Work to do: Echo the records starting at the line that contains "Given: Click the" and ending at the line that contains "point(21,69)", both included, and omit the pictures from your reply.

Data listing:
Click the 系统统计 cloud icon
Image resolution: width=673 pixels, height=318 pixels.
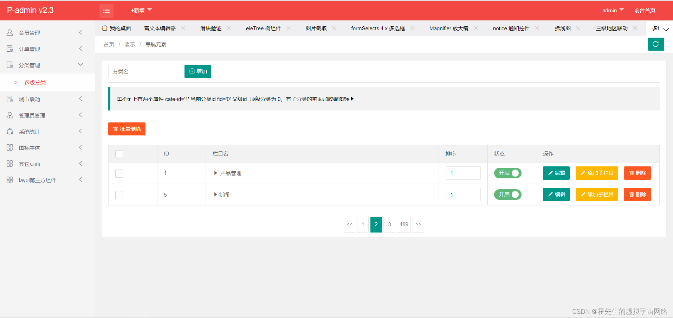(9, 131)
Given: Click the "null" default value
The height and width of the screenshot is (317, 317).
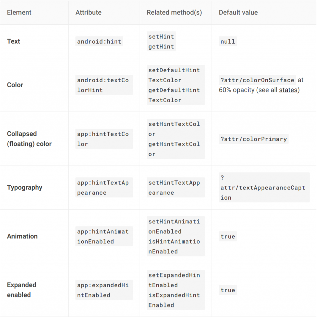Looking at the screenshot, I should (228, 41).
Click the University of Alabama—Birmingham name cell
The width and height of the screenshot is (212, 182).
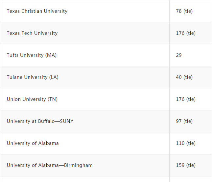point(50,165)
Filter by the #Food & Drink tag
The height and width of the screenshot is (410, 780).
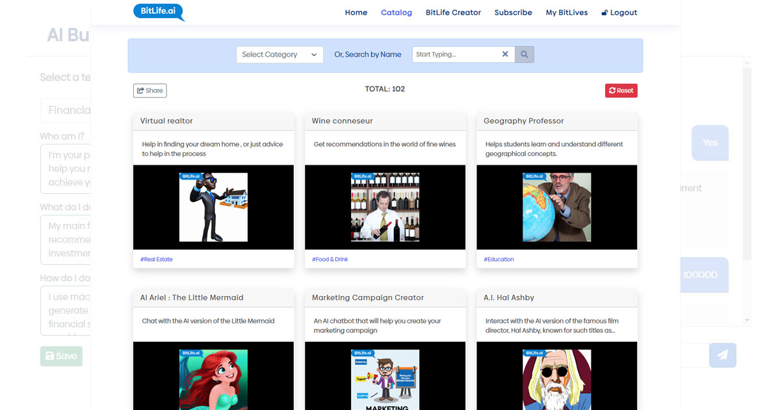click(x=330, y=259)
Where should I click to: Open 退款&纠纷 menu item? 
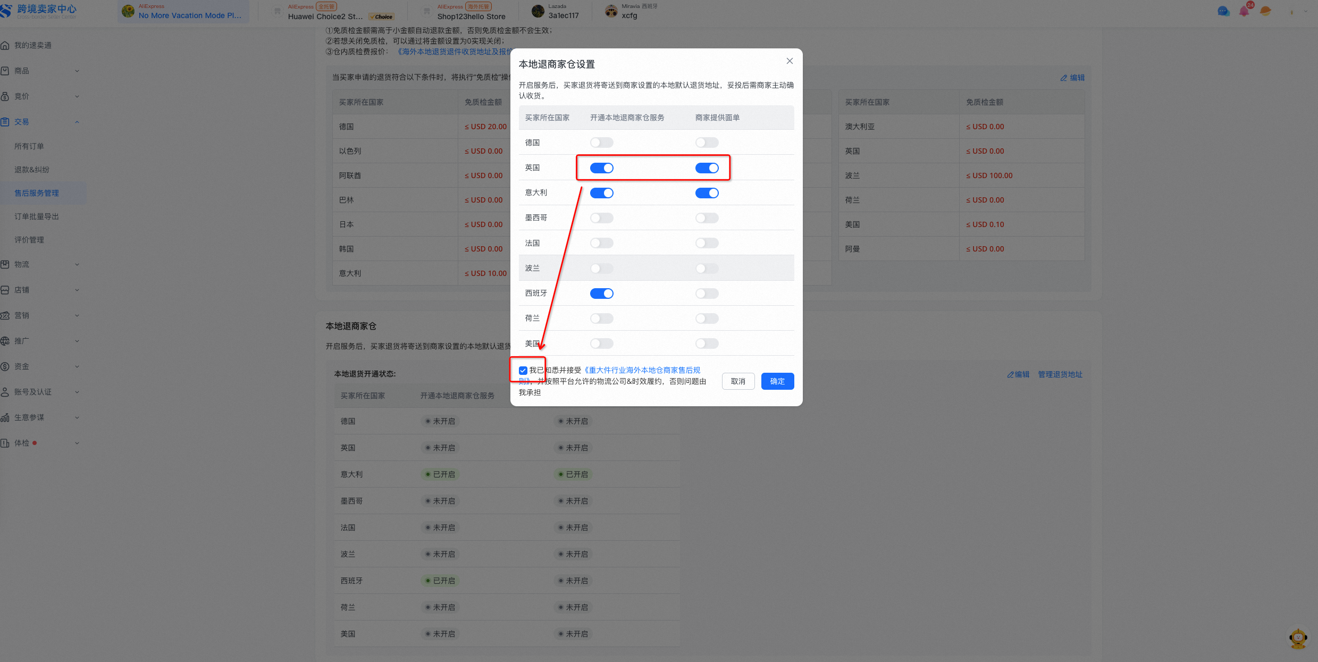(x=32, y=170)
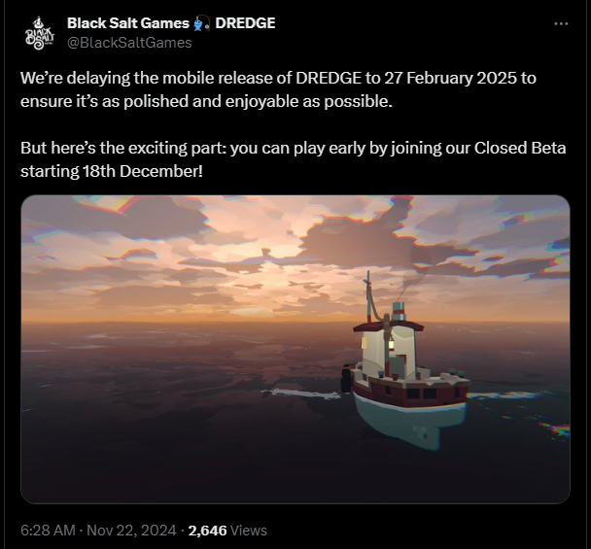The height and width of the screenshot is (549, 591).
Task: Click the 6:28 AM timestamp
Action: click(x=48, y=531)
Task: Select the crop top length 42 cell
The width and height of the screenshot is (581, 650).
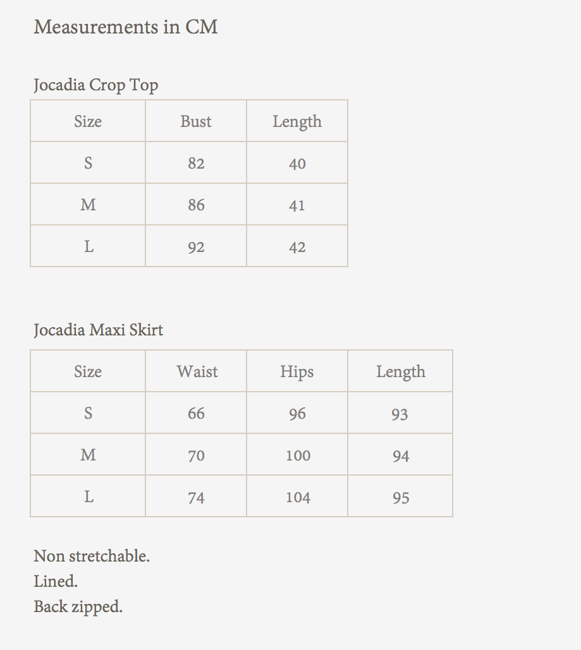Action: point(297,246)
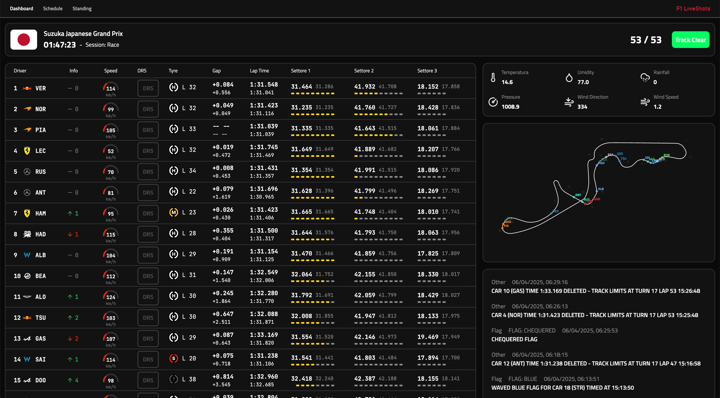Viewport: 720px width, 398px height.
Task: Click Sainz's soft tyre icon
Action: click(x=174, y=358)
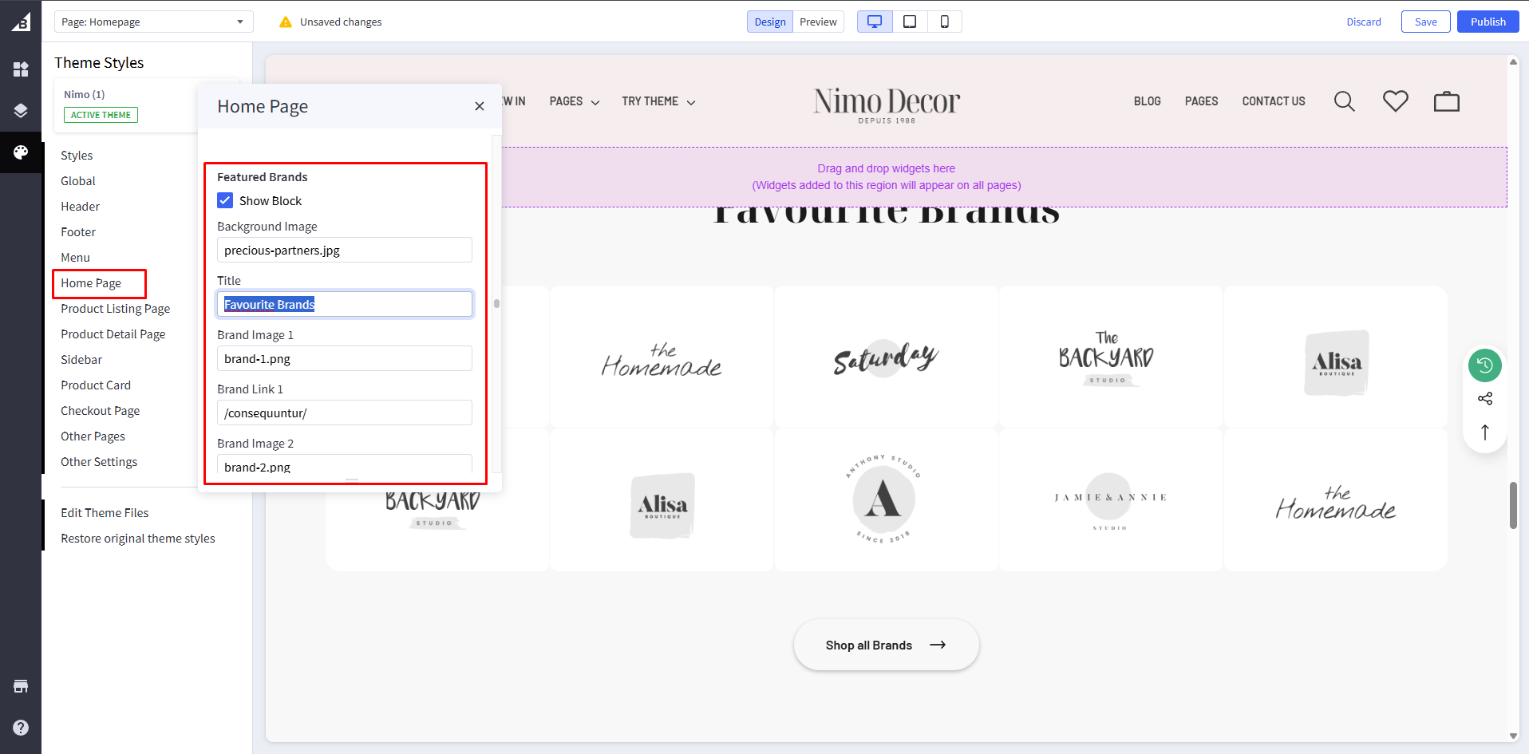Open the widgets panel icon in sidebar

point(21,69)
...
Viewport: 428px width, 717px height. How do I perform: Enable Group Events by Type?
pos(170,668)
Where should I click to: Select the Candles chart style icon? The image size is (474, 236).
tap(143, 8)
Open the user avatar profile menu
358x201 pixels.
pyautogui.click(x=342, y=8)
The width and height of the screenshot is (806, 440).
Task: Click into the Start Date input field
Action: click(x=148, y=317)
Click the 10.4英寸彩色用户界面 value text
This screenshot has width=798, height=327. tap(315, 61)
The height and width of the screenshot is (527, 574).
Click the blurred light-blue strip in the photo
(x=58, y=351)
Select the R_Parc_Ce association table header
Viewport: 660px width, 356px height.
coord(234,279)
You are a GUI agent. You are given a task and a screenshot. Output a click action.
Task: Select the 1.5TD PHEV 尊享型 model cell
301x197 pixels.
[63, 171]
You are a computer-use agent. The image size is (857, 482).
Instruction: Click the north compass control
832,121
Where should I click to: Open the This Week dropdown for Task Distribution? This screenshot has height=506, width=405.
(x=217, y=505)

Output below:
Given: Click the "null" default value
The height and width of the screenshot is (317, 317).
Looking at the screenshot, I should (228, 41).
Click the University of Alabama—Birmingham name cell
The width and height of the screenshot is (212, 182).
point(50,165)
Filter by the #Food & Drink tag
The height and width of the screenshot is (410, 780).
click(x=330, y=259)
Where should I click to: Open 退款&纠纷 menu item? 
(x=32, y=170)
The height and width of the screenshot is (549, 591).
Task: Click the 6:28 AM timestamp
Action: click(x=48, y=531)
Task: Select the crop top length 42 cell
The width and height of the screenshot is (581, 650).
Action: point(297,246)
Viewport: 720px width, 398px height.
Task: Click Sainz's soft tyre icon
Action: click(x=174, y=358)
Open the widgets panel icon in sidebar

point(21,69)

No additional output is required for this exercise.